Thursday, October 18, 2012

Today -100: October 18, 1912: I incite this meeting to rebellion


Woodrow Wilson, in a speech in Delaware (he’s still doing campaign speeches where locals went to trouble and expense, he says, but he won’t attack the recuperating Roosevelt), calls the Republican Party the “Know-Nothing, Do-Nothing Party.” And how far we’ve come in the last hundred years, huh?

The judge in the case of Roosevelt’s would-be assassin doubles his bail. Evidently motion picture people were going to pay his bail so they could film him and then recall the bail and send him back to jail.
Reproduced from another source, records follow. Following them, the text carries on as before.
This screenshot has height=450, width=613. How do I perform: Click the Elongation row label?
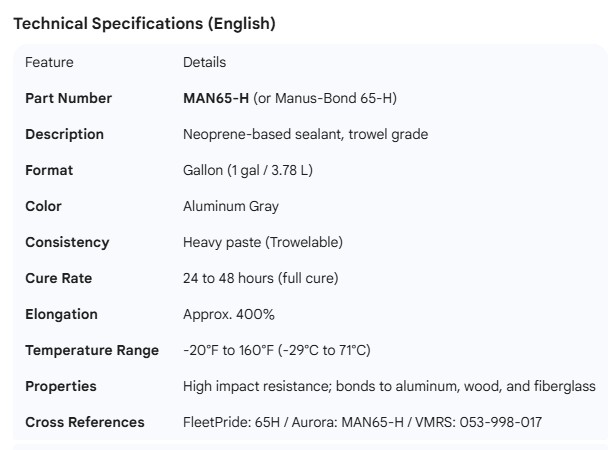click(61, 314)
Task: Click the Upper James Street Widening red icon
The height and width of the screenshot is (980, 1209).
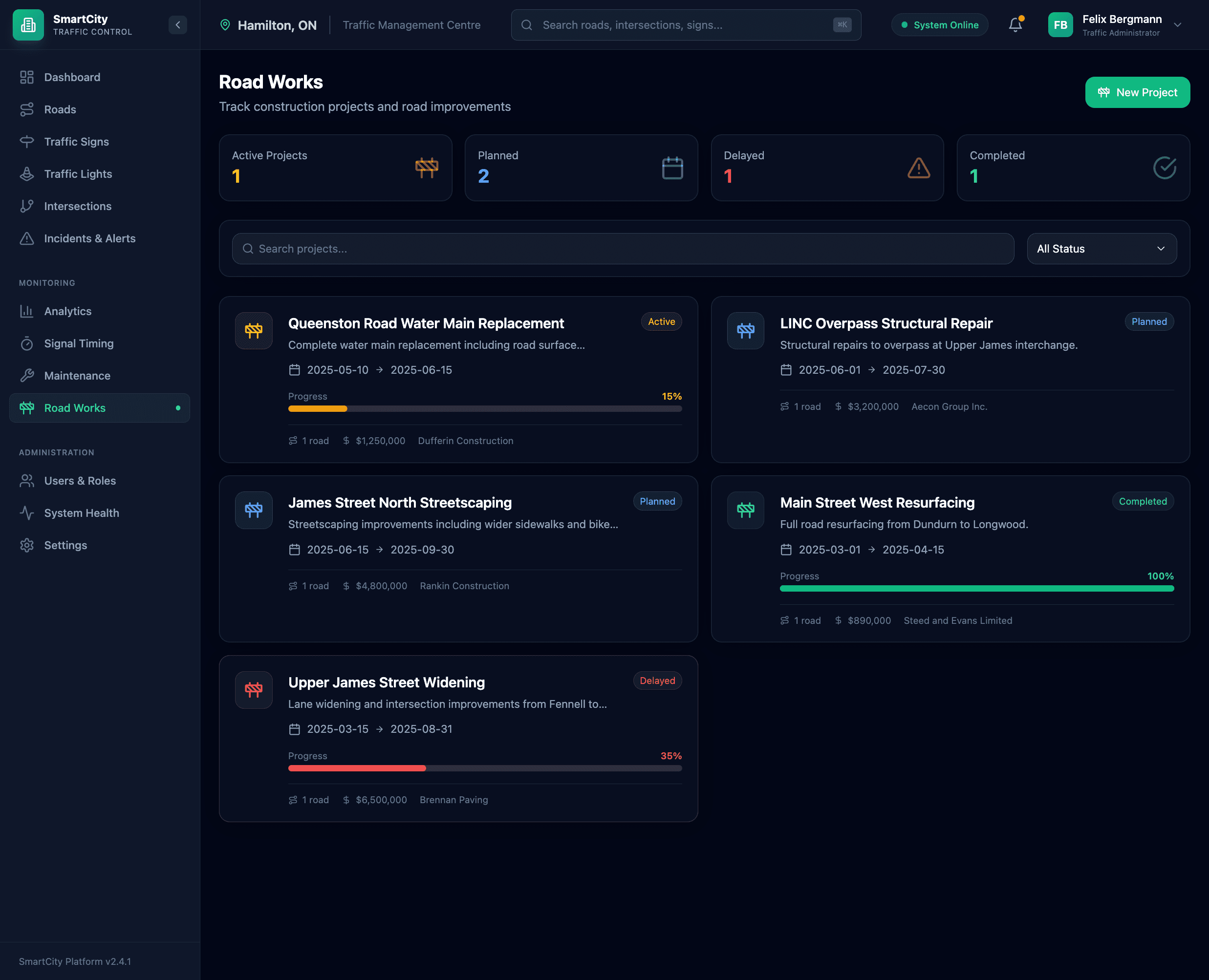Action: click(254, 689)
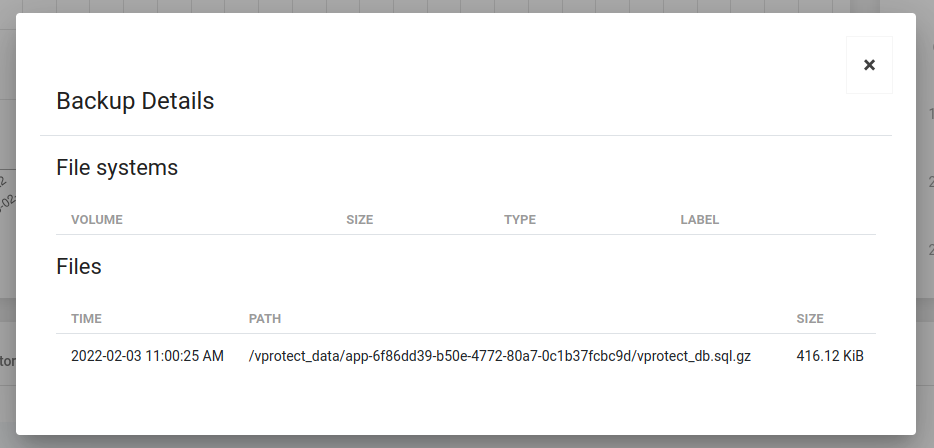Click the File systems heading
934x448 pixels.
[117, 168]
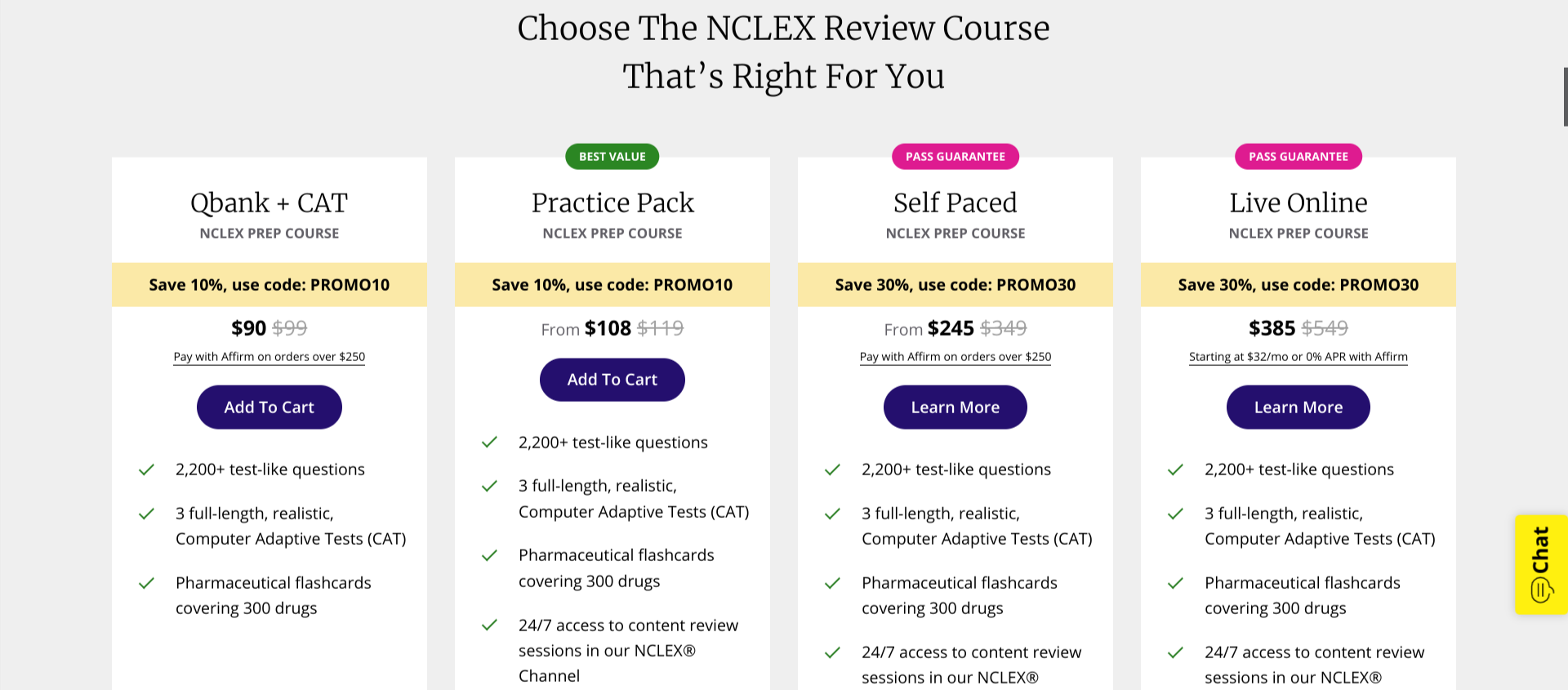Click Pass Guarantee badge above Live Online
This screenshot has width=1568, height=690.
[x=1298, y=157]
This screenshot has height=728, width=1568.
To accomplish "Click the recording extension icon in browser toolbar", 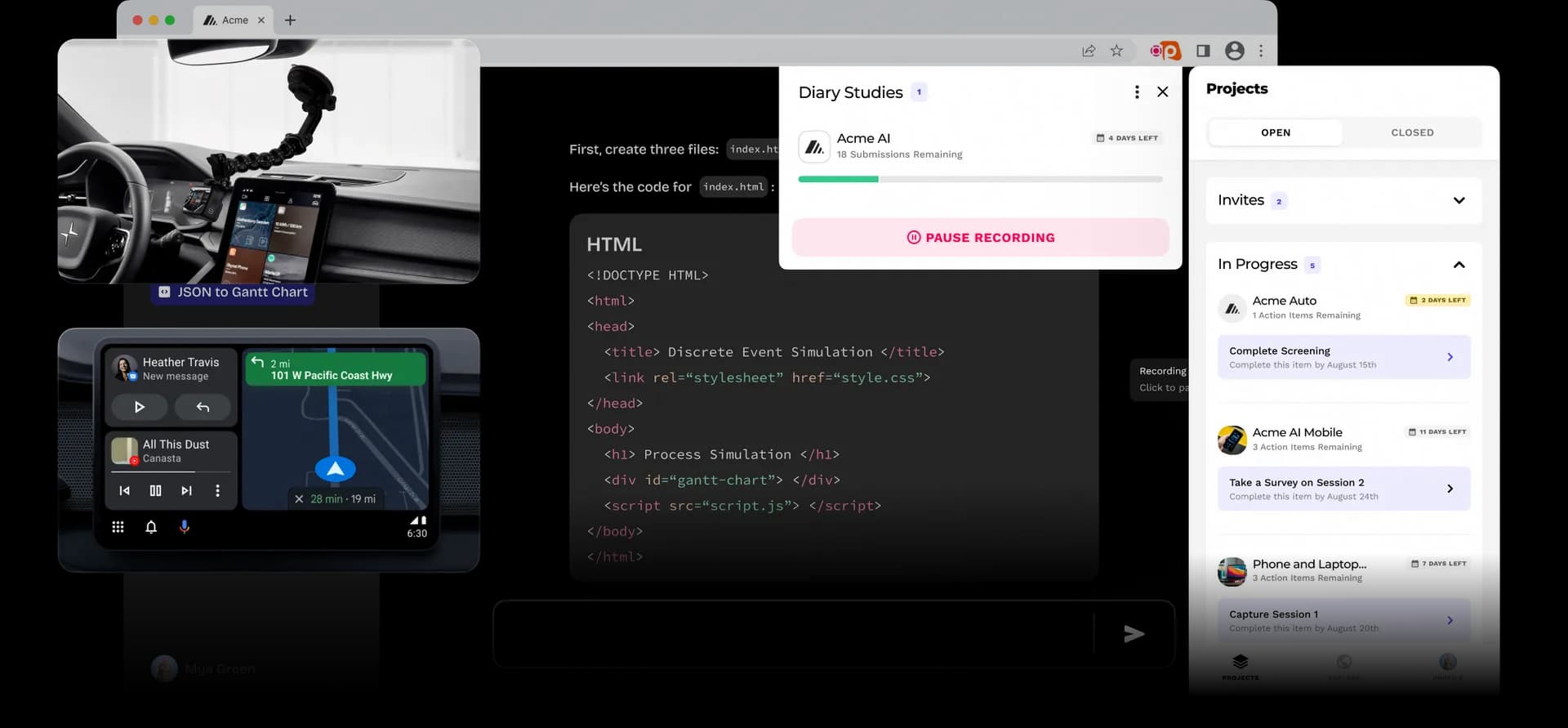I will (x=1165, y=51).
Twins are born in the hospital room next to Roosevelt’s. One of them is named Theodore (don’t know what the other one is called). They are brought in to see the ex-president. “Well, well, no race suicide here,” he comments.

Someone sends him a bull moose steak. His doctors are deciding whether he’ll be allowed to eat it.

Turkey declares war on Bulgaria and Serbia but not Greece, which it still hopes to wean away from its allies, though that doesn’t stop Greek forces from attacking.

Having expelled the Pethick-Lawrences, the remaining Women’s Social and Political Union (Britain) leaders are making the case for escalating militant attacks on the government. Emmeline Pankhurst says “We have been greatly betrayed by the Government, and that warrants militancy. It is our only weapon.” The only limit on militancy in the future, she says, will be violence against people. At a meeting in the Albert Hall, she thunders, “I incite this meeting to rebellion.” She asks everyone to do whatever they can: if they can try to enter the House of Commons, do that; if they can break windows, do that; if they can “still further attack the sacred idol of property... do so.” We shall see what that means.

Her daughter Christabel writes in The Suffragette that militancy has been gradually increasing in severity, just as each of the plagues of Egypt was more severe than the one before. And a December 13 editorial in that newspaper says “The quiet, patient methods of the law-abiding, non-militant Suffragists are very popular indeed (with those who happen to hear anything about them), and it is just because they are so popular that they are a failure. ... The vote has never been given as a prize for good conduct. Women will never get the vote except by creating an intolerable situation for all the selfish and apathetic people who stand in their way.”

Nevada Governor Tasker L. Oddie declares martial law in Ely, where there is a miners’ strike going on and where two strikers were killed by company guards, as was the custom.

Responding to another rebellion in Mexico, led by Gen. Félix Díaz, nephew of the deposed dictator, Pres. Madero says he will never resign and only death can remove him from the presidency before his term expires. Spoiler alert...

People are always inventing new things to do from airplanes. The latest: duck shooting. By the way, the 201st aviation death is recorded, a French aviator who in an earlier incident crashed a plane into a crowd, killing one spectator.